During a routine spinnaker set, the boat's spinnaker pole fitting failed, causing damage to the mast of the 78-foot Reichel/Pugh sloop formerly known as Morning Glory. Crewmembers determined that the damage to the mast was extensive enough not to continue the roughly 3,000 miles remaining in this race across the Atlantic and turned back to Newport. They are expected to arrive sometime today.

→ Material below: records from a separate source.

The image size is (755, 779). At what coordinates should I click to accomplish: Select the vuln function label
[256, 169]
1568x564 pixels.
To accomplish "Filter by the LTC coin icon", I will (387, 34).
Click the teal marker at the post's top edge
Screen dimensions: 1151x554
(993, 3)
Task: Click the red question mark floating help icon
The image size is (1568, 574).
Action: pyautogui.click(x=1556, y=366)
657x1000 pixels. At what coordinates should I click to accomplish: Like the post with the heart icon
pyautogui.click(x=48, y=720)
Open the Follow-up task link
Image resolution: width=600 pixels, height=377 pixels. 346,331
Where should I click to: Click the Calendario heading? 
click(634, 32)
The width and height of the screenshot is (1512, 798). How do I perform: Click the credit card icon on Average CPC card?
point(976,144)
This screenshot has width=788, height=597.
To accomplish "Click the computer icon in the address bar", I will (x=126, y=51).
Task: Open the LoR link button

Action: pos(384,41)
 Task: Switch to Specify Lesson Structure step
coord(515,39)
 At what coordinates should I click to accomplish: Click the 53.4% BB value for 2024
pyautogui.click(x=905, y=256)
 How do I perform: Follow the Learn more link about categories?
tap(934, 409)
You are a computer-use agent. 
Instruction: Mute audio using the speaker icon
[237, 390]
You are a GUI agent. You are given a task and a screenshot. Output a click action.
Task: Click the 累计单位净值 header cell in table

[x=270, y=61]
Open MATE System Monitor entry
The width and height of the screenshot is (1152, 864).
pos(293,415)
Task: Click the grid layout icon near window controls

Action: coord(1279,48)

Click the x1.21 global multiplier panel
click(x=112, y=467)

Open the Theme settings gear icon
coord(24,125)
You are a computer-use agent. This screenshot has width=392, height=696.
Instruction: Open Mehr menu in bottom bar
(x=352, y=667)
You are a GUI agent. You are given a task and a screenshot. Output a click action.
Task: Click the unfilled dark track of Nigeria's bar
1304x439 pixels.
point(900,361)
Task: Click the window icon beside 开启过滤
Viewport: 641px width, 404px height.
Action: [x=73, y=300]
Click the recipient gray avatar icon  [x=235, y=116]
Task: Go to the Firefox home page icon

Onboard the Dutch yacht Zwerver, the crew continued their progress and filed this report:
"Les extrèmes se touchent - this morning at 6 AM we were surfing in a 30-35 knot breeze, and Michel obliterated all records with a staggering 16.5 knots boatspeed - I honestly did not know you could do this with Zwerver. We needed two at the helm, seated on opposite sides of the tiller, one to pull for going down, the other to pull for going up. The waves were 6-10 feet high (or something like it - it was rather dark) the spray was warm, the situation just under control, and the thrill tangible. Michel started to talk to the tiller as if he was riding a high performance stallion, and Philippe's staccato "Caramba!" came in molto allegretto."
The yacht D'Accord, owned by Rolf ERBEN of Germany, reported to race headquarters that the boat's rudder had broken. All crew are unharmed and they have retired from the race. They will continue to Europe with an emergency rudder.
Anny, the Baltic 87 from Germany, has also retired from the race due to a malfunction in the propeller. Anny will continue either to the Azores or to Lisbon, Portugal.